◆ **DIRECTIONS FOR THIS TASK**
Leave out the pictures. Return every record otherwise untouched.

* * * *

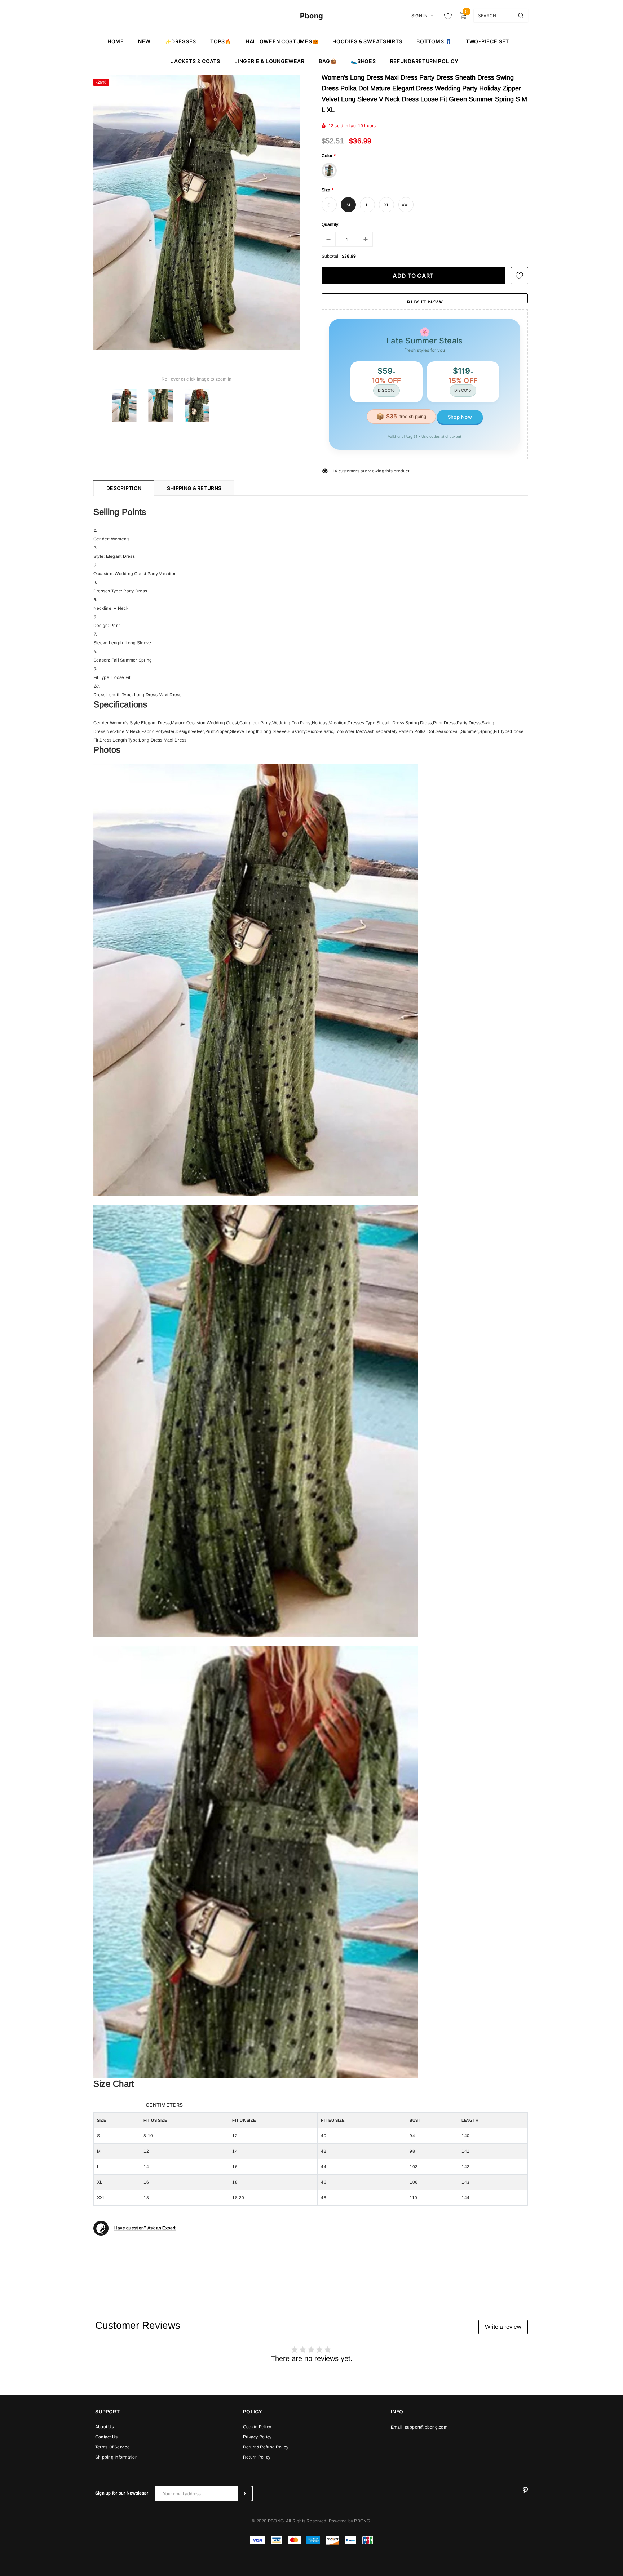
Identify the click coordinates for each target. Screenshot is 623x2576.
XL (386, 205)
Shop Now (460, 417)
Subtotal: (331, 256)
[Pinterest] (525, 2490)
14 (334, 470)
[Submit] (245, 2493)
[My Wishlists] (445, 15)
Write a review (503, 2327)
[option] (196, 212)
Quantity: (331, 224)
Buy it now (425, 301)
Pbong (311, 16)
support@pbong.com (426, 2427)
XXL (406, 205)
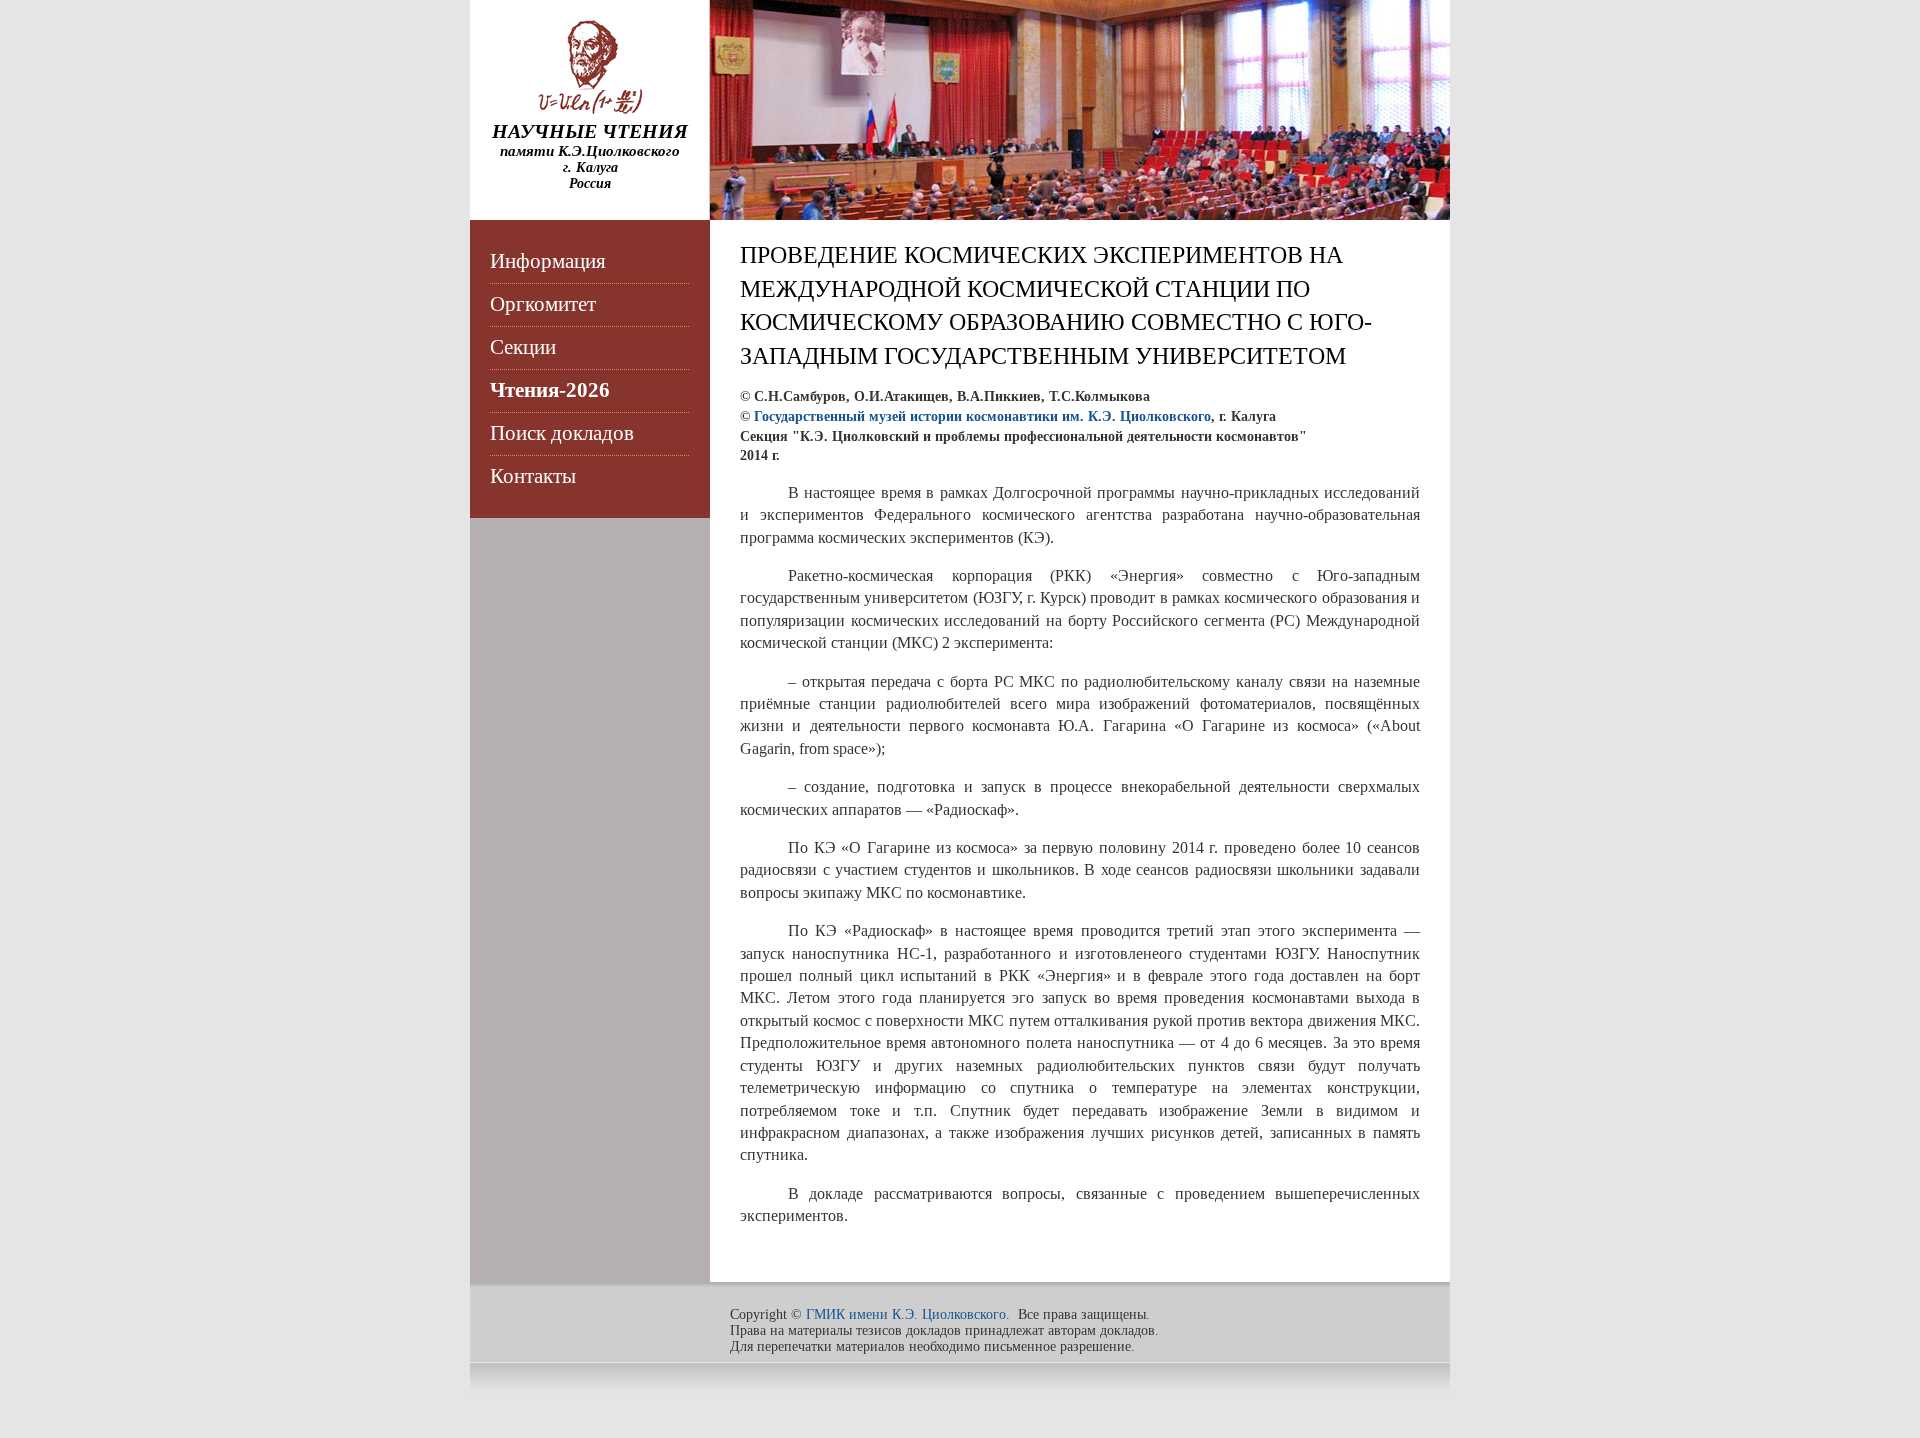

* * * *

◆ **ANSWER BOX**
Identify the click coordinates for each target. Screenshot is 623x2576.
XL (386, 205)
Shop Now (460, 417)
Subtotal: (331, 256)
[Pinterest] (525, 2490)
14 (334, 470)
[Submit] (245, 2493)
[My Wishlists] (445, 15)
Write a review (503, 2327)
[option] (196, 212)
Quantity: (331, 224)
Buy it now (425, 301)
Pbong (311, 16)
support@pbong.com (426, 2427)
XXL (406, 205)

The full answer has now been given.